Master Subscription Agreement

Effective Date: January 1, 2026 | Version: 2.1 (Global Enterprise)

This Master Subscription Agreement (this "Agreement") is entered into by and between CloudFinOps Inc. ("Provider") and the entity or individual placing an order for or accessing the Service ("Customer").
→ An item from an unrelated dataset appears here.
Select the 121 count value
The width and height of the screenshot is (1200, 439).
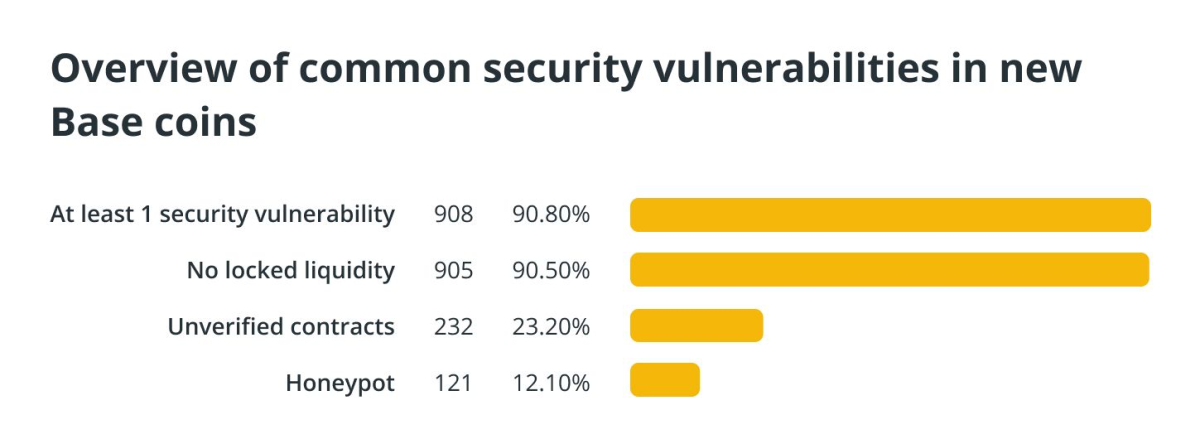453,383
By accessing the Service, Customer agrees to be bound by these Terms.

1. Definitions

"Service" means the CloudFinOps SaaS platform for cloud cost intelligence and anomaly detection.
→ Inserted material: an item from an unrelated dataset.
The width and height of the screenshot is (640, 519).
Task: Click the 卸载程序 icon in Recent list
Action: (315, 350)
"Read-Only Access" means the specific, limited permission set granted by Customer to Provider, restricted to viewing metadata and cost logs only.

"Customer Data" means electronic data and configuration metadata submitted by or for Customer to the Service.

2. Nature of Service (Advisory Role)

2.1 Recommendations Only.The Service uses artificial intelligence to analyze Customer's cloud infrastructure and provide cost optimization recommendations. Provider acts solely as an advisor. The decision to implement any recommendation rests entirely with the Customer.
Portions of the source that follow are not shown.